Bocah itu mengguncang tubuh sang ibunda yang sudah tak bernyawa. Memeluk serta mengamuki tubuh dingin di balik kain jarik dengan harapan semu bahwa ibunya masih hidup.
"Ibu ... bangun ... aku sama siapaaa? Aku sama siapa kalo ibu gak ada ...."
Membelah kerumunan, seorang laki-laki paruh baya yang berusia cukup tua melangkah. Ia berjongkok tepat di samping tubuh bocah nakal yang berstatus sebagai tetangganya itu. Hatinya iba, tidak ada lagi raut wajah mengesalkan di wajahnya-- hanya pias wajah memucat karena tangis.
"Kamu gak sendirian. Kamu punya saya." Tangan yang menyentuh bahu si bocah tampak menyalurkan ketenangan. Bocah itu berbalik menatapnya-- matanya memerah.
"Pak Rajad, ibu Pak ... ibu ninggalin aku. Orang itu jahat, dia bunuh ibu ...."
Rajad menggeleng pelan. Ia bawa tubuh bergetar Sutrosmo ke dalam pelukannya, lalu menggeleng kecil. "Gak ada yang mau kejadian ini terjadi. Semua itu kecelakaan. Sudah menjadi takdir ibumu berpulang hari ini."
Di luar anak desa Padang Batu-- tepatnya di area sebelum jalan setapak menuju pintu kampung dari korban, keributan sirene polisi terdengar. Pihak aparat berwajib masih berada di sana mengamati sisa-sisa kejadian.
Para tenaga kesehatan-- atas utusan pemerintah-- datang bersama tim-nya ke desa terpencil Padang Batu untuk menjalankan tugas. Namun, siapa yang menyangka jika salah satu pegawai mereka membuat kecerobohan. Menyetir sambil mengantuk hingga menewaskan salah seorang warga setempat.
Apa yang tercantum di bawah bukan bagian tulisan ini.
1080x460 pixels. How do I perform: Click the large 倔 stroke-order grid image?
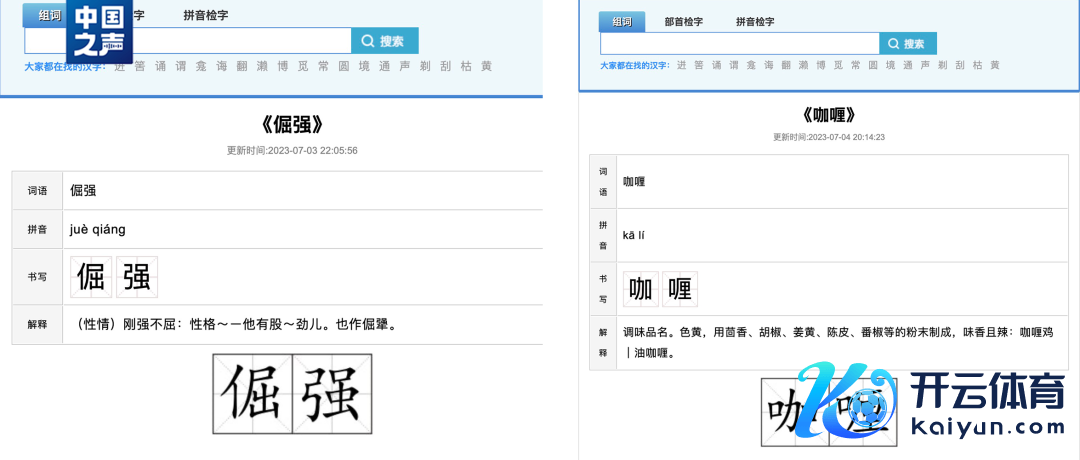point(252,394)
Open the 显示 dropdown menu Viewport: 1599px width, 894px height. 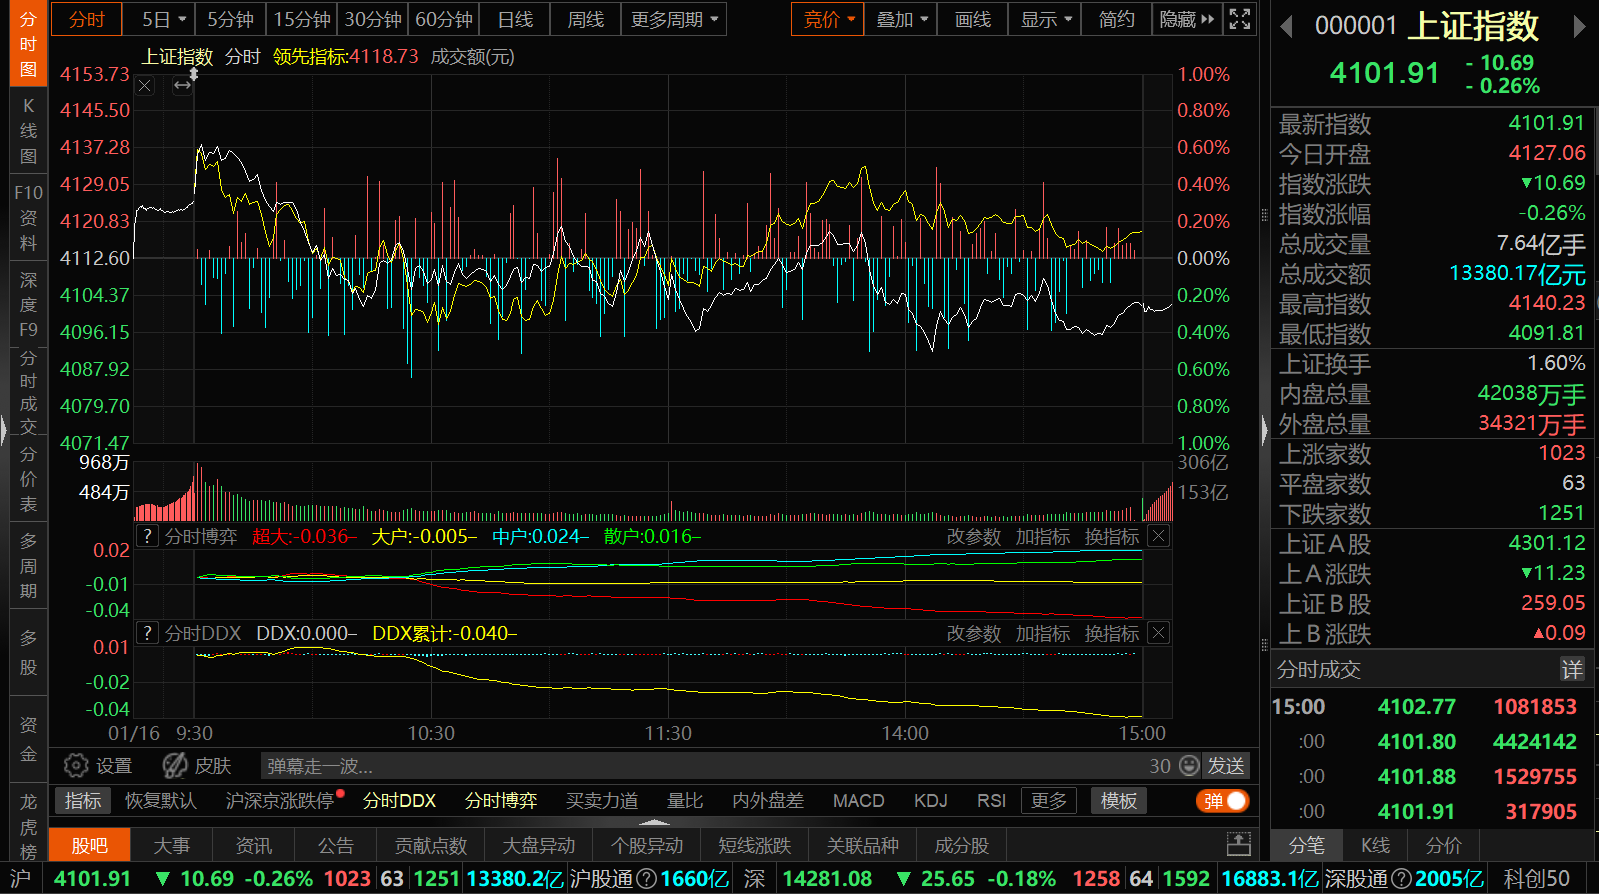point(1046,19)
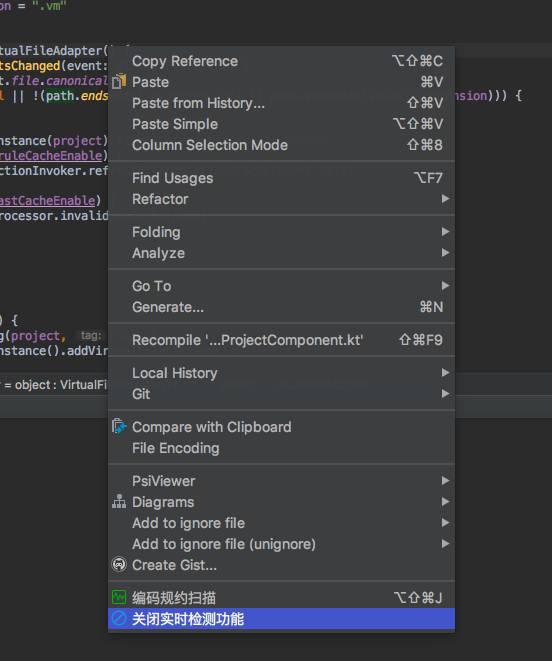
Task: Open the PsiViewer submenu arrow
Action: pos(445,480)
Kecelakaan tragis yang menggemparkan. Darah berceceran di bawah kilau cahaya kuning dari tenggelamnya matahari. Para anak-anak tak dibiarkan keluar rumah begitupun juga para wanita hamil.
Kesalahan fatal yang berujung beranak pinak.
|Malapetaka 1980|
Matahari naik begitu cepat laksana begitu ingin mengejar malam. Melewati hari-hari persidangan yang melelahkan, akhirnya kembali pecahlah tangis Juan kecil. Di dalam ruang pengadilan, bocah itu berteriak dan memberontak memanggili nama ayahnya. Berada di dekapan sang kakak, ia masih tak begitu mengerti kesalahan apa yang ayahnya lakukan. Yang ia tau, polisi itu menakutkan. Dan tangan ayahnya diborgol oleh mereka. Tak cukup sampai di sana, para polisi itu juga menggiring ayahnya yang tampak menunduk dengan wajah lelahnya.
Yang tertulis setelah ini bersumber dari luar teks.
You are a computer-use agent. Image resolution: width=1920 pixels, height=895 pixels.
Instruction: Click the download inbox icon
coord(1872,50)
"Maaa, ayah mau dibawa ke mana? Jaga ayah mama ... jaga ayah. Nanti ayah takut kalo sendirian sama polisi ...."
"Ayah gak boleh dibawa ... Juan mau sama ayah. Jangan ambil ayah Juan!"
Medila turut memeluk tubuh kedua putranya. Juan terdiam saat sang ayah menatap ke arah mereka. Senyum dari wajah teduhnya sangat menenangkan. Beliau adalah orang yang baik, namun, hari sial memang tak pernah ada di kalender.
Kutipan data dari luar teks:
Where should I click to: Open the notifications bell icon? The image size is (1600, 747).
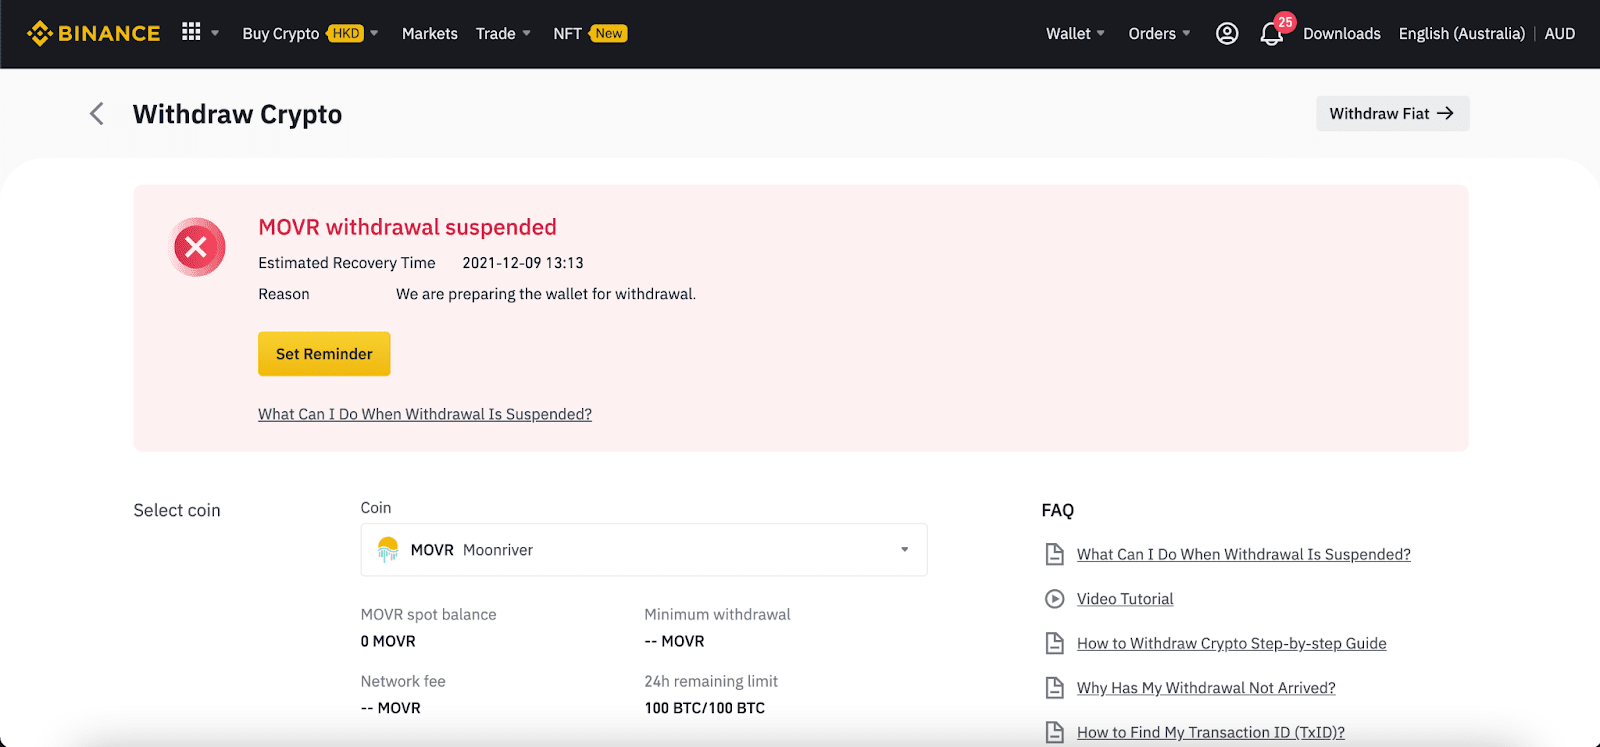[x=1271, y=34]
Dan kesalahannya telah menyebabkan seorang anak kehilangan satu-satunya anggota keluarga yang tersisa di usia yang masih sangat kecil. Mungkin hanya lebih tua beberapa tahun dari anak pertamanya.
Wahab mendongak-- menahan bulir air matanya yang mungkin akan jatuh. Ayah dari Juan itu merasakan perasaan bersalah yang begitu menumpuk. Baik rasa bersalah pada pasangan ibu dan anak yang menjadi korbannya hingga, keluarga kecilnya yang harus menjalani hidup tanpa dia hingga bertahun-tahun ke depan.
KAMU SEDANG MEMBACA
Malapetaka 1980 [END]
Mystery / ThrillerAda begitu banyak hal di dunia ini yang tak kita ketahui. Dunia yang luas masih menyimpan misteri, tidak sepantasnya rasa penasaran membuat diri menentang larangan yang telah dibuat oleh orang-orang terdahulu. Pada tahun 1980, empat sekawan diharusk...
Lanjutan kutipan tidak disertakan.